> _Instructions for the task_
Only the lines from the one that contains "Viewport: 1456px width, 817px height." through the last line of the data below should be duplicated, exactly and without pictures.
==================================================
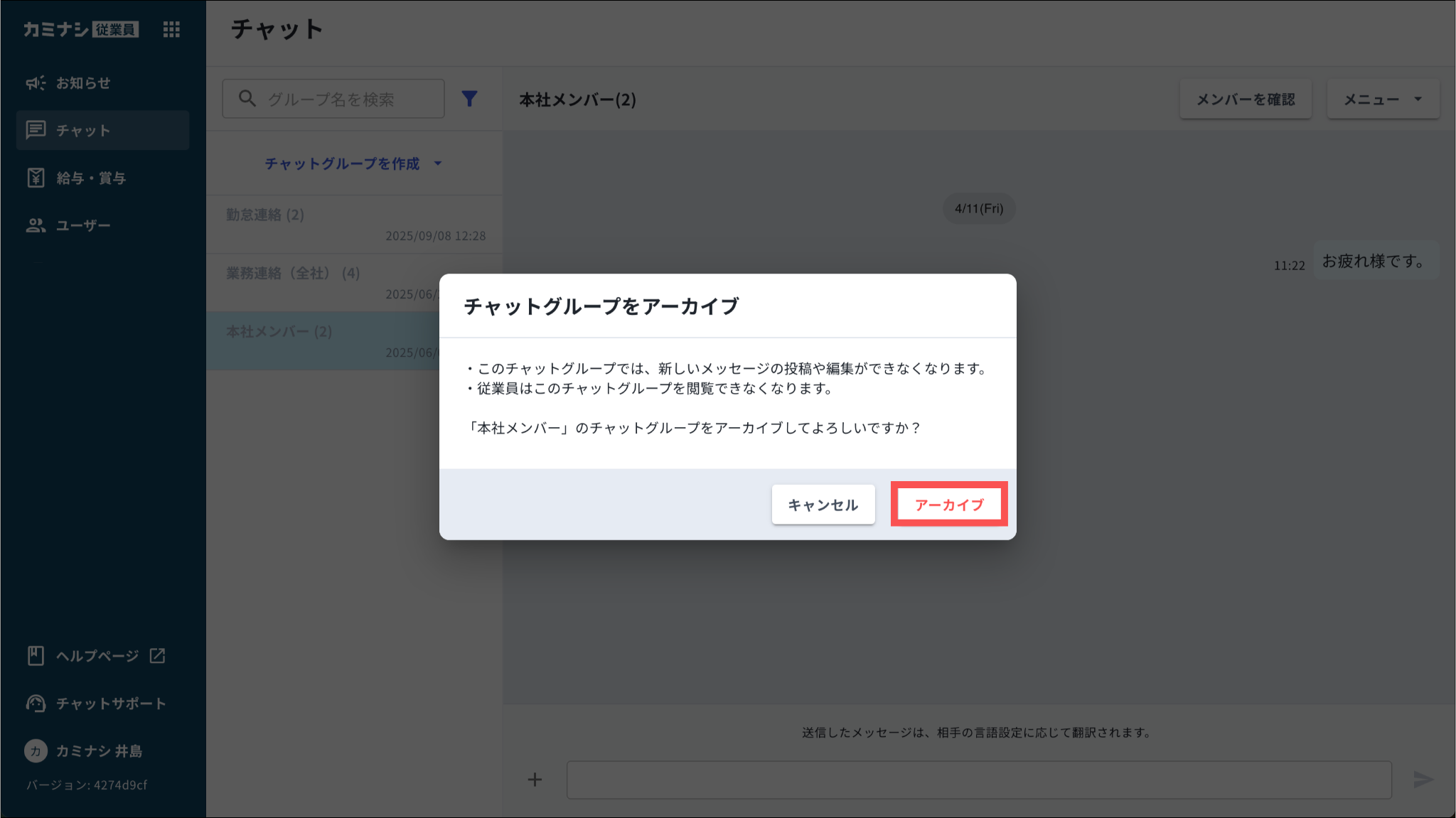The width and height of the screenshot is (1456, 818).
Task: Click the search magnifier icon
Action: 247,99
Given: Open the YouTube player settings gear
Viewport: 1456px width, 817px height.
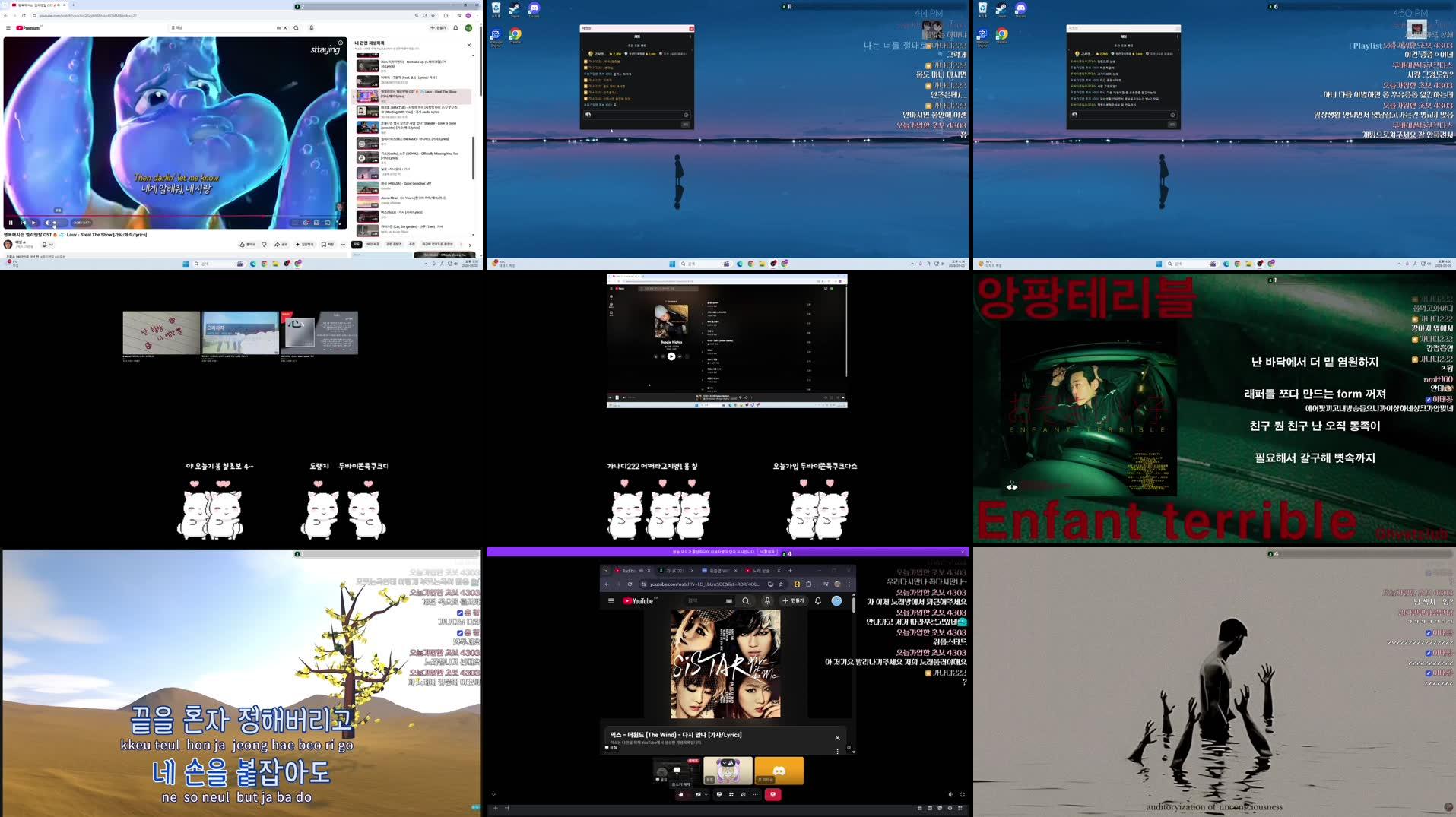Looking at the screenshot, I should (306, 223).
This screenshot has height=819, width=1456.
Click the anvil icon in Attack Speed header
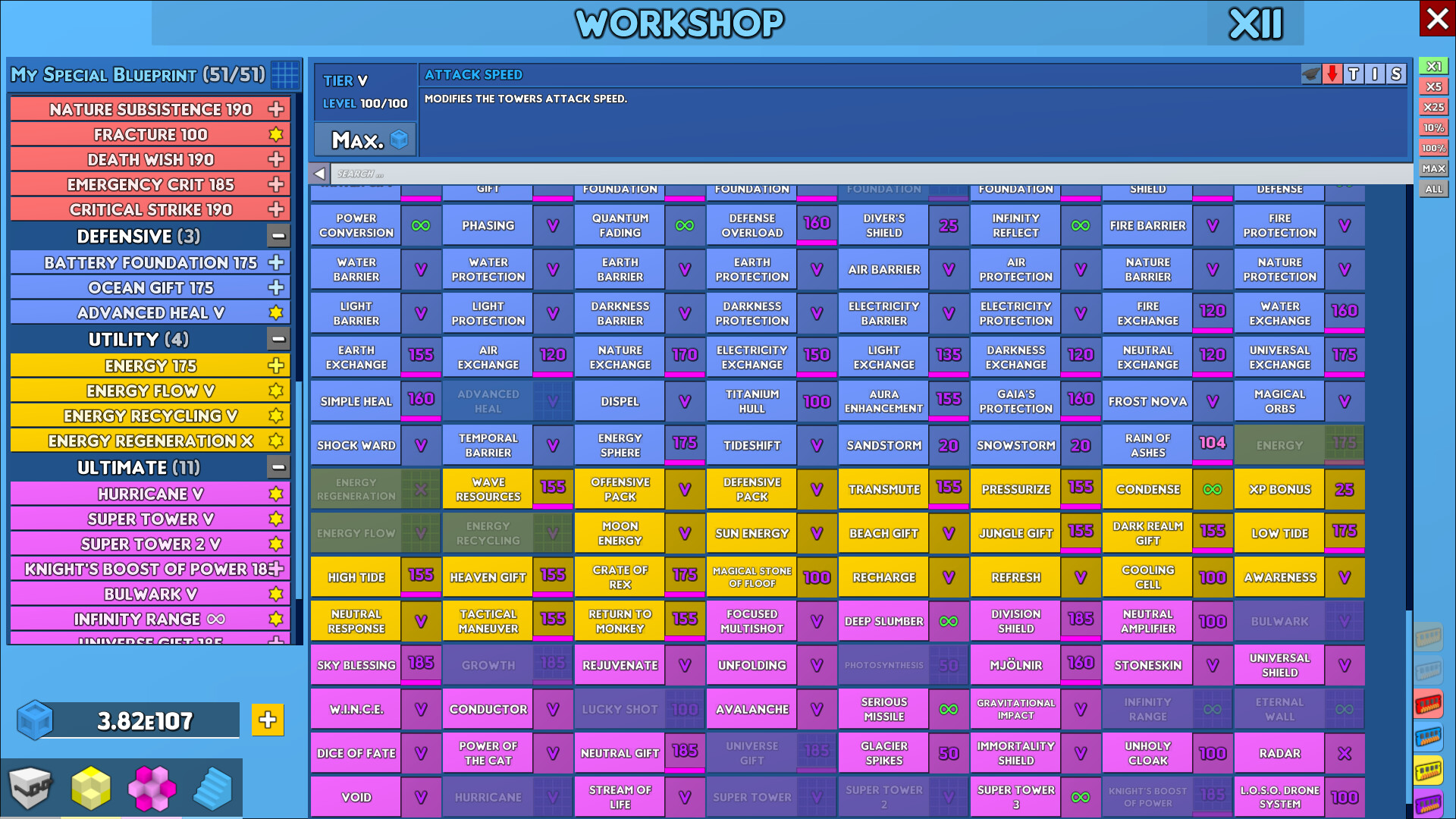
==================================================
> _Response_
Viewport: 1456px width, 817px height.
Looking at the screenshot, I should (306, 223).
This screenshot has height=819, width=1456.
Click the anvil icon in Attack Speed header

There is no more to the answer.